Auch das Amt des Kulturdezernenten blieb nach dem Tod Marie Hüllenkremers lange unbesetzt. Immerhin versuchte Oberbürgermeister Schramma einen Schnellschuss. Christoph Nix, bekannt als Mann der großen Worte und fröhlicher Schaumschläger, wurde von der regierenden CDU mitten im Wahlkampf als neuer Dezernent ausgerufen. Ohne Rücksprache mit Koalitionspartner und Opposition. Als sich immer mehr Nix-Kritiker meldeten, machte man die Entscheidung schnell rückgängig. Ein Kölner Loch mit Nix zu füllen, das wäre eine zu prägnante Pointe gewesen.

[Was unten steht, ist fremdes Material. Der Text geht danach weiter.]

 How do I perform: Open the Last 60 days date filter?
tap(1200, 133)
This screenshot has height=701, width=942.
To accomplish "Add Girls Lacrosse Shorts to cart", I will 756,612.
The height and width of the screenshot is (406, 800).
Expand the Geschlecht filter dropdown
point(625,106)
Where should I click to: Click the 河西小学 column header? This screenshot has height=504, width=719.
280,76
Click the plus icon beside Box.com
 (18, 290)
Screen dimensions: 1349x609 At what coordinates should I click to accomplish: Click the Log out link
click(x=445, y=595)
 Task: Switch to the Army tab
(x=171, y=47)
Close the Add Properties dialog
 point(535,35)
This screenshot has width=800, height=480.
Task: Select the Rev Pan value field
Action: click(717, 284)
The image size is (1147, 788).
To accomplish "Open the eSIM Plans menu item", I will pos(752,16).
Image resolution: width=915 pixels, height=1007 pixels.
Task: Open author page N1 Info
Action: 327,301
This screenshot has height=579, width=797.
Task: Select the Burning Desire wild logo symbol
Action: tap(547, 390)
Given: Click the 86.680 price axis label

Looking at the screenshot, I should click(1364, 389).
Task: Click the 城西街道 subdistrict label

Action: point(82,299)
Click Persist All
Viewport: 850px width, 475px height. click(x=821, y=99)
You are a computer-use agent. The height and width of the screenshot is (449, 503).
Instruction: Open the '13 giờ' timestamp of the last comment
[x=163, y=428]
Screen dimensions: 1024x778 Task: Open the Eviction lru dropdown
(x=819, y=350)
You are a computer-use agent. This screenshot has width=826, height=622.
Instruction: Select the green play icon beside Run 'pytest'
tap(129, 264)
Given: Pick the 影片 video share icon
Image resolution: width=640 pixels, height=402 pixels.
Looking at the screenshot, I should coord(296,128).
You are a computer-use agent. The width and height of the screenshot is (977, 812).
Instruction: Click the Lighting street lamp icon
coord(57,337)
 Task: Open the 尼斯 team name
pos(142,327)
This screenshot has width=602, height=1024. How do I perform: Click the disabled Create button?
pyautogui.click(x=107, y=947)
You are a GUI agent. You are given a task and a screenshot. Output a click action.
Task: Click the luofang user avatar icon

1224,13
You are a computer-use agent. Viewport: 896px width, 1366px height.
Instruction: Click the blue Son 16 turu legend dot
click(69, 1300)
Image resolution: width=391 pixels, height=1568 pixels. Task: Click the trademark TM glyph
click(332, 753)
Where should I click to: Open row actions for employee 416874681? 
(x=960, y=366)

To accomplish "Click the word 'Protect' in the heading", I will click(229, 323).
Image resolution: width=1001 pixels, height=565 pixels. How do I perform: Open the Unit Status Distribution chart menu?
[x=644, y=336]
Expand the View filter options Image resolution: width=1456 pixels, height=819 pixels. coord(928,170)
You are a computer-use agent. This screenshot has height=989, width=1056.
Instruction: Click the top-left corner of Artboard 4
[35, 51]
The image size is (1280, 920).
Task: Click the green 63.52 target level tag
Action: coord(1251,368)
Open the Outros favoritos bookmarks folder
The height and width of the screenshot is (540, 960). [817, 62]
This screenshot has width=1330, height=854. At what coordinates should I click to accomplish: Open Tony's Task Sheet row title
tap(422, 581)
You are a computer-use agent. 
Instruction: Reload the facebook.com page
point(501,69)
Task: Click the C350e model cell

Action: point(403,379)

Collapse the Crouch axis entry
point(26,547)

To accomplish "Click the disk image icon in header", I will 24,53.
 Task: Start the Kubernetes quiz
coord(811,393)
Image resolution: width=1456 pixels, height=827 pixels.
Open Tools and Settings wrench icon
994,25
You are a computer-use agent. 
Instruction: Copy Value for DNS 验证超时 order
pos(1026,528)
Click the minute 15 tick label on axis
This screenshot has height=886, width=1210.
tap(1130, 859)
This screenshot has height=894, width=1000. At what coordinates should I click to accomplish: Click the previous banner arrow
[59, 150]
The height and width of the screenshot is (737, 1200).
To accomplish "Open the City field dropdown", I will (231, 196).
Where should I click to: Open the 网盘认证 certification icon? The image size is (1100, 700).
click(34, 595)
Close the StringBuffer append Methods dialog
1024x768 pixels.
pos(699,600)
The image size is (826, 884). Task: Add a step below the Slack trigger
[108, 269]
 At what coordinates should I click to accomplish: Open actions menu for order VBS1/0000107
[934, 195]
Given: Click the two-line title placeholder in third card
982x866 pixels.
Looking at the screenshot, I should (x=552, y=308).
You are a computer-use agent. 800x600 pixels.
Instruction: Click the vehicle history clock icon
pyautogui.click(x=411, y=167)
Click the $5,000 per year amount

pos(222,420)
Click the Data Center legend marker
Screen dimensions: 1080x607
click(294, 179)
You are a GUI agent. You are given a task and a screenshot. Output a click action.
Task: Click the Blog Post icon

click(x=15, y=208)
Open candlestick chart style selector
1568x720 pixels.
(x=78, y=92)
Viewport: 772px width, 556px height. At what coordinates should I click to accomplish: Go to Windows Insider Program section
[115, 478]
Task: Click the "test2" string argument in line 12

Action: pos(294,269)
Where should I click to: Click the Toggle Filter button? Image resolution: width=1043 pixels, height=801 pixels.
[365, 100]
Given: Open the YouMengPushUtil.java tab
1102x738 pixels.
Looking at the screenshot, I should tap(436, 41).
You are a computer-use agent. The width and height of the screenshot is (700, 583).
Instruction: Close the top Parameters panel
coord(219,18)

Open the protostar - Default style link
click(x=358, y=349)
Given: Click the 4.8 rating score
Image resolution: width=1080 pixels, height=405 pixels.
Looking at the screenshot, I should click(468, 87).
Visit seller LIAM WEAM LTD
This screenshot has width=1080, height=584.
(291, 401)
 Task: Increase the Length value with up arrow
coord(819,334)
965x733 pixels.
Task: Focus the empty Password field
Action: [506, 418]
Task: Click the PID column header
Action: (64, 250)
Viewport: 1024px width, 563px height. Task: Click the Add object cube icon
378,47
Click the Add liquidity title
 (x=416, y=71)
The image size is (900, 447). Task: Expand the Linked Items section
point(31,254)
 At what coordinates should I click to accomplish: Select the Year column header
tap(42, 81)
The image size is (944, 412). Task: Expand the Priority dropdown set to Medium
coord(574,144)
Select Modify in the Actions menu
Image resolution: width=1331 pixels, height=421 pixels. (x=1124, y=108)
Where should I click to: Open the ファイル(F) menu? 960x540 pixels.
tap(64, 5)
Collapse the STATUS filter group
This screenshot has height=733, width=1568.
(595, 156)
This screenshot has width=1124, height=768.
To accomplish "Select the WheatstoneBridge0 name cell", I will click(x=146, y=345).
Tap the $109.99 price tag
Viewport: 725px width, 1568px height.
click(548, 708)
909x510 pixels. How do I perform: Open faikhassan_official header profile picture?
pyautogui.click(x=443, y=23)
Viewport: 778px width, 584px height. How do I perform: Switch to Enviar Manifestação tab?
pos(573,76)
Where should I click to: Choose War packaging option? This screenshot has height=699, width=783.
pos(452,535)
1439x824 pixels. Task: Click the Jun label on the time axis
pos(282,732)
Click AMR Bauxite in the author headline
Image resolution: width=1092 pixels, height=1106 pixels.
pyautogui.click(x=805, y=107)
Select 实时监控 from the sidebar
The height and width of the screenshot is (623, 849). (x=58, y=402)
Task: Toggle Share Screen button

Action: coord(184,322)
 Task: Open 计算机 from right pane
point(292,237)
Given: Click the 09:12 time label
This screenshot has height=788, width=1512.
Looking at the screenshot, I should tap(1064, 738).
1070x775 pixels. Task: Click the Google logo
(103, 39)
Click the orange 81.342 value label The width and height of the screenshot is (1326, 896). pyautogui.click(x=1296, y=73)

Spontane Personalpolitik zeichnet die Kölner auch in anderen Fällen aus. Als Opernintendantin hatte man Barbara Mundel erkoren, eine renommierte Frau, die für innovative Konzepte steht. Das wussten manche Kölner Kulturpolitiker aber nicht, und als man es ihnen erzählte, war das Entsetzen groß. Schließlich soll Theater in Köln vor allem schön sein. Oberbürgermeister Schramma schmiss Barbara Mundel raus, bevor sie ihr Amt angetreten hatte – am Telefon.

Auch was Stilfragen angeht, sitzt die Kölner Kulturpolitik tief im Loch. Dass sich Köln in dieser Situation als Kulturhauptstadt bewarb, war ein schlechter Witz. Man gab viel Geld für die Werbung aus – und scheiterte in der ersten Runde.

In Köln leben viele bekannte Künstler und Komponisten, einige international bekannte Spezialensembles für Musik in historischer Aufführungspraxis sind hier zu Hause, auch einige gute freie Theatergruppen. Alle klagen über völliges Desinteresse der Stadt an ihrer Arbeit und spielen vor allem auswärts.

Der neue Kulturdezernent muss von ganz unten anfangen, Kontakte aufbauen, viel Müll zusammen kehren, sich langsam aus dem Kölner Loch heraus arbeiten. Eine seiner wichtigsten Aufgaben wird es ein, überhaupt ein Bewusstsein dafür zu schaffen, dass man Kulturpolitik ernst nehmen muss, dass Museen und Theater Planungssicherheit brauchen. Sonst herrscht unproduktives Chaos.

Auch Rheinländer sollten die alte westfälische Bauernregel beherzigen: Muht die Kuh laut im Getreide, war ein Loch im Zaun der Weide. Herr Tucholsky, mit Verlaub, Loch ist nicht Schicksal.